L37153 Anliegerbeitrag Aufschließungsbeitrag Interessentenbeitrag
Niederösterreich;
L81703 Baulärm Umgebungslärm Niederösterreich;
L82000 Bauordnung;
L82003 Bauordnung Niederösterreich;
40/01 Verwaltungsverfahren;

Norm

AVG §8;
BauO NÖ 1976 §118;
BauO NÖ 1976 §47;
BauRallg;

Betreff

Der Verwaltungsgerichtshof hat durch den Vorsitzenden Senatspräsident Dr. Degischer und die Hofräte Dr. Giendl, Dr. Kail, Dr. Pallitsch und Dr.

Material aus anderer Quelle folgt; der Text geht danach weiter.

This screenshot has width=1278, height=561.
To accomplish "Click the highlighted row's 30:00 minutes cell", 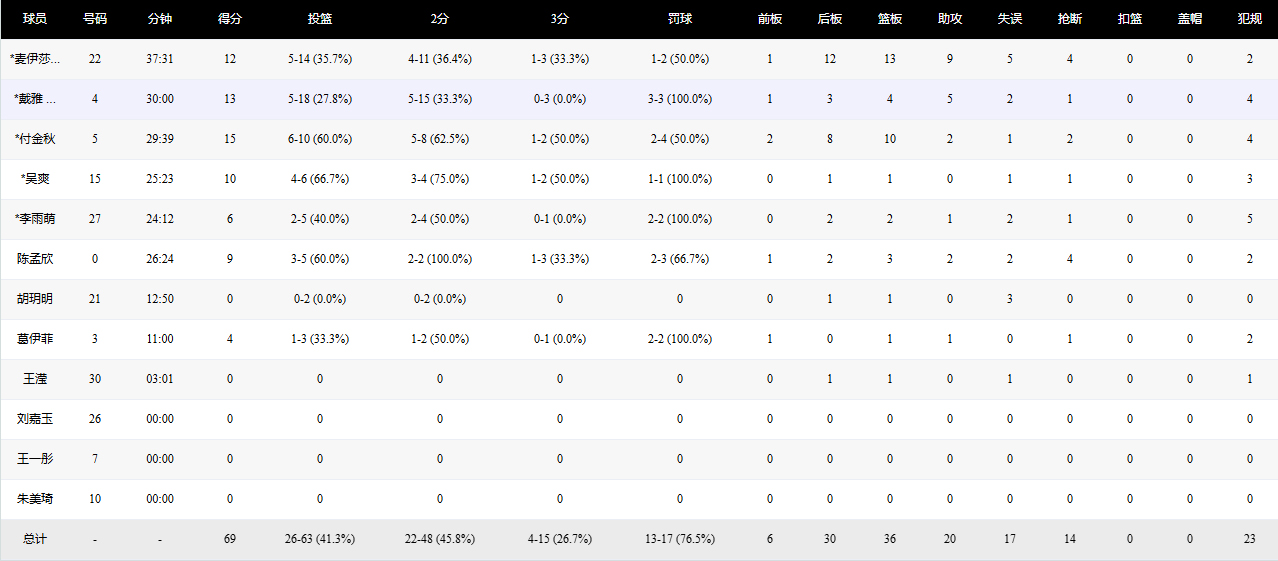I will point(160,99).
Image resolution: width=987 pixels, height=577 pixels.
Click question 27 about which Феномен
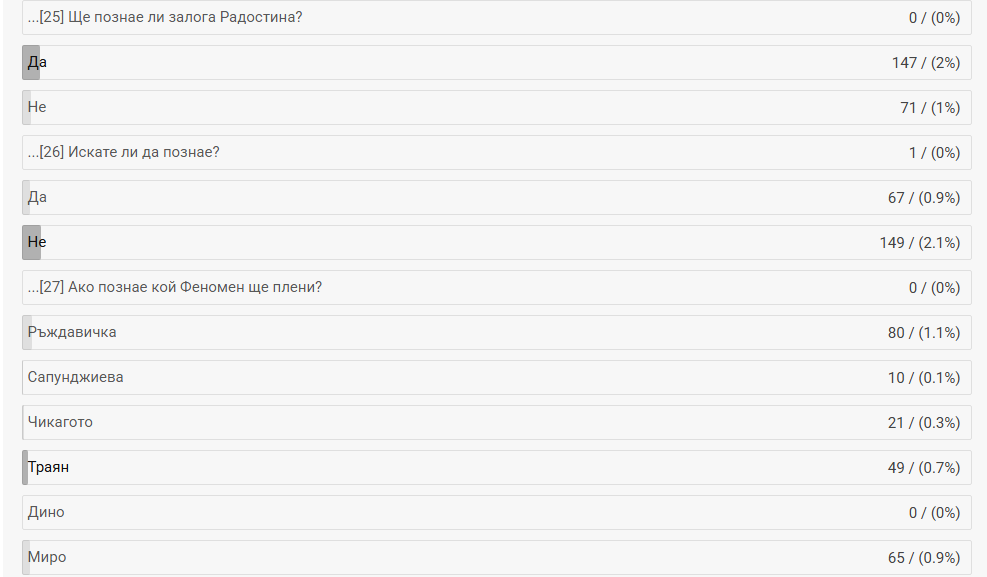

Bernegger als Richter, im Beisein der Schriftführerin Kommissär Dr. Gritsch, über die Beschwerde 1. des JB und 2. der HB, beide in I, vertreten durch Dr. R, Rechtsanwalt, gegen den Bescheid der Niederösterreichischen Landesregierung vom 22. März 1993, Zl. R/1-V-88161/02, betreffend Baubewilligung (mitbeteiligte Parteien: 1. Marktgemeinde W, vertreten durch den Bürgermeister; 2. K und TU in S), zu Recht erkannt:

Spruch

Die Beschwerde wird als unbegründet abgewiesen.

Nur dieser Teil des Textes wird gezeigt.